A couple weeks ago, I posted some book reviews written by student assistants that work in Gleeson Library | Geschke Center. Here are some more to get you excited about future reads.
Brain on Fire: My Month of Madness, reviewed by Ariana Varela
This memoir by Susannah Cahalan depicts the life of the author, a young woman working in New York City as a journalist for the New York Post, as she suddenly descends into mental illness. While doctors and psychologists alike fail to come up with a viable explanation for her change in behavior, the reader witnesses first hand the violence, paranoid hallucinations and helplessness that accompany her unexplainable illness. Although Cahalan notes that she herself is an unreliable source due to the fact that she has no memory of this “month of madness,” she has complied evidence from video surveillance, hospital records, and interviews with all the individuals who witnessed her harrowing journey and miraculous recovery. It is not until a last “real-life House” doctor comes on the scene that the reader finds out Cahalan’s actual rare disease that differs from clinical mental illness as defined in the DSM-V. This book will leave the reader on edge with its vivid depictions of insanity and will make the reader question the small day to day mishaps in their own lives.
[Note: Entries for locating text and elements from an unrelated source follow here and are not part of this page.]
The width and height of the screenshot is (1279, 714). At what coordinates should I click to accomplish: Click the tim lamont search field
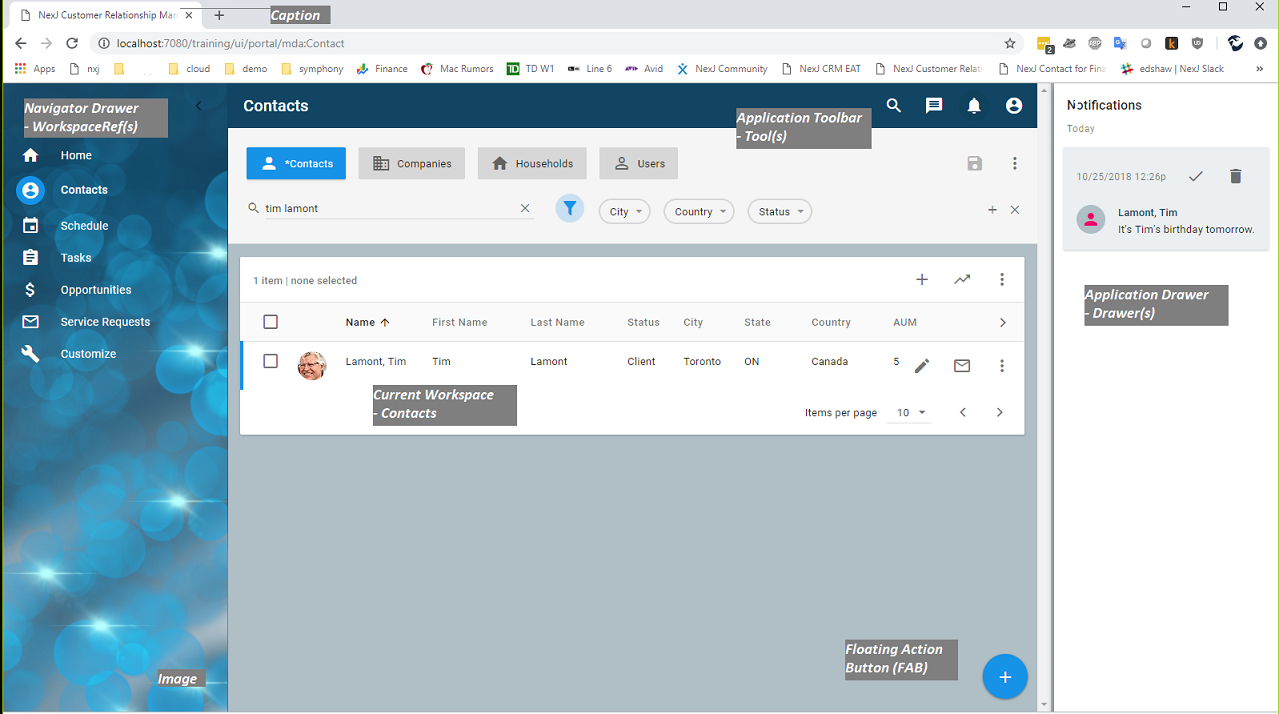coord(385,209)
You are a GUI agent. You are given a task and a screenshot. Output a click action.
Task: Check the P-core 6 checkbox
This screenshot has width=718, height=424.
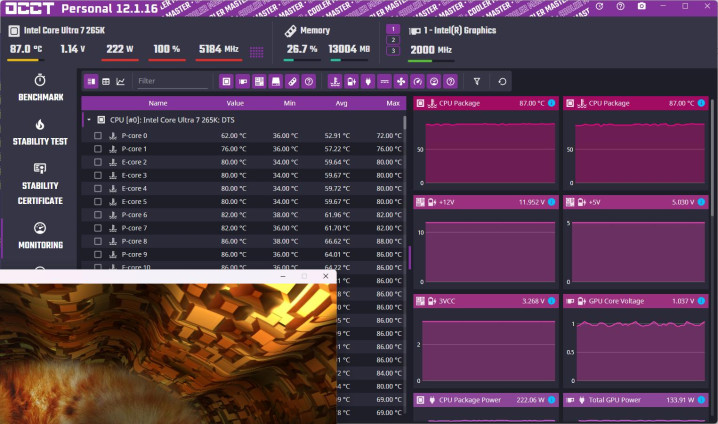coord(98,215)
Down These Mean Streets, reviewed by Hannah Ingram
Originally read for a high school English class I was student teaching, Down These Mean Streets by Piri Thomas became one of my favorite “easy reads.” Taking place in the Spanish Harlem, Long Island, and various locations “down South,” Down These Mean Streets tells the engrossing tale of a young man’s journey into adulthood and self-discovery all the while struggling with the immensely prominent racial mindset of 1950s America. As Piri moves readers through his epic memoir, dragging us quite literally through the muck and mire of each mean street, he quietly reveals the humanity which ties us all together, a message that becomes even more striking when juxtaposed with the inhumane, treacherous life of a poor, young, Puerto Rican man. Full of carefully chosen epigraphs, chapter titles, and colloquial language, Piri Thomas weaves a tale that is as impressive in its craft as its social appeal. I highly recommend this for anyone seeking an entertaining and gut-wrenchingly truthful look at a world that has mostly gone unknown.